The power of these commands is simply the */ part which is expanded by the shell to match any (non-hidden) file with a name ending with a forward slash and of course only directories will end with a slash. The reason you you would find no reference to this in the ls man page because it is not an ls feature. It is a shell expansion feature, so if it were to be listed as an example anywhere it would be in the expansion section of your shell's man page. Consider also that if you used a shell that did not expand * like this, the command would fail.

By the way the -d is needed in your example because otherwise you would get the contents of the directories, since that is what ls always does by default when you list a direct as an option.

In any case it isn't true that you can use any of the ls options. For example you cannot use -a to show hidden files because ls did not filter them out in the first place. The */ never matched them.

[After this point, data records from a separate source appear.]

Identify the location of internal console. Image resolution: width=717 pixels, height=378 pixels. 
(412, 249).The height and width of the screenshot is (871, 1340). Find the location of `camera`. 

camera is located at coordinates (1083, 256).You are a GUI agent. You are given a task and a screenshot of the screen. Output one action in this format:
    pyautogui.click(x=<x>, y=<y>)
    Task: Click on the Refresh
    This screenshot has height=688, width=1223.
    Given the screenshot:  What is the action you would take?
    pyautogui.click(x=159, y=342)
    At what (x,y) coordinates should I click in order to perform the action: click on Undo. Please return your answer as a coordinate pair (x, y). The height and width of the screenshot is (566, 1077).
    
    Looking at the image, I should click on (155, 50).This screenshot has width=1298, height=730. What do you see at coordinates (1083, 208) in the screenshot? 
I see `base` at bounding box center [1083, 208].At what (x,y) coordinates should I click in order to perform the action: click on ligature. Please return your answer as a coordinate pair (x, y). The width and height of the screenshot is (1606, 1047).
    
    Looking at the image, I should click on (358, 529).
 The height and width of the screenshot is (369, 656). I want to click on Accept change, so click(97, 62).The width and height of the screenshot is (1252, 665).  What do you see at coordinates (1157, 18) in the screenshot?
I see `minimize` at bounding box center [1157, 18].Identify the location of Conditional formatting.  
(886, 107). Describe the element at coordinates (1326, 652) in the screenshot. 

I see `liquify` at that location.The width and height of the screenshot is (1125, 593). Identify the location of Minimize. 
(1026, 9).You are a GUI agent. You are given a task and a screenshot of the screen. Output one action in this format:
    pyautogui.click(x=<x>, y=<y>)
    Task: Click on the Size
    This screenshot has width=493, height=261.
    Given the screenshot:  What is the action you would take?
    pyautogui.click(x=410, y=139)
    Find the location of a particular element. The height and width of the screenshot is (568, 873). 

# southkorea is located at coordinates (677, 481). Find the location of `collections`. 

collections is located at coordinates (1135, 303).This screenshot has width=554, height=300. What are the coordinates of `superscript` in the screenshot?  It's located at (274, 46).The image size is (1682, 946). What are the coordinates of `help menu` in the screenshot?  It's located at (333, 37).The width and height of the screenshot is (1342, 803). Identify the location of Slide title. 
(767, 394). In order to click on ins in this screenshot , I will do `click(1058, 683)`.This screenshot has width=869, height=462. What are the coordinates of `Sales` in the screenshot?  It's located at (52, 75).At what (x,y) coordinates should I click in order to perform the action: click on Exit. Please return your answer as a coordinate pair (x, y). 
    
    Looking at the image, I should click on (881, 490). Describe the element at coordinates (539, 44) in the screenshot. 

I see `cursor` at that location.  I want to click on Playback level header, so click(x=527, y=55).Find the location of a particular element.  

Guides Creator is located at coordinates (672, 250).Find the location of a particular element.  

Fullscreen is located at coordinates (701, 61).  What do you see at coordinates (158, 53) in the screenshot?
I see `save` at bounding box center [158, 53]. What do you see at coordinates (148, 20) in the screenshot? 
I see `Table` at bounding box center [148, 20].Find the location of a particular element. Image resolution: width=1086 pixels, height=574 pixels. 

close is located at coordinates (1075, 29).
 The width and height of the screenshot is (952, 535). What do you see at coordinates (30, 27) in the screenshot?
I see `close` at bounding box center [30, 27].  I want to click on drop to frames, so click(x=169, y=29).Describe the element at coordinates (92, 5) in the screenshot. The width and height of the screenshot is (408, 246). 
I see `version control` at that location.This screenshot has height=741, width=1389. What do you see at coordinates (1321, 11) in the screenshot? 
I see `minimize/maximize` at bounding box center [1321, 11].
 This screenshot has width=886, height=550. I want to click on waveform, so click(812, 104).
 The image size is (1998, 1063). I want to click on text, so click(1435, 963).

Therefore the 'correct' way to do this (if you really wanted to do it) would be to use either the tree or find examples. They are not dependent on the shell and hence you can continue to use all of their options.

Quote:
Originally Posted by stf92 View Post
a simple 'DIR /S/AD' will give you all dirs to any depth.
You forgot to answer my question. I'll therefore repeat it for you with highlighting

Quote:
Originally Posted by ruario View Post
Both can easily be tweaked to list further subdirectories as well (remove or adjust '-L 1' from the first or '-maxdepth 1' from the second). How is this done in DOS? Say I specifically wanted to list three levels deep
With tree you could do this as follows

Code:
tree -adL 3
or with find

Code:
find . -maxdepth 3 -type d
Now can you do the same with DIR on Windows? Perhaps it is not so simple to do now, due to the limited options on Windows.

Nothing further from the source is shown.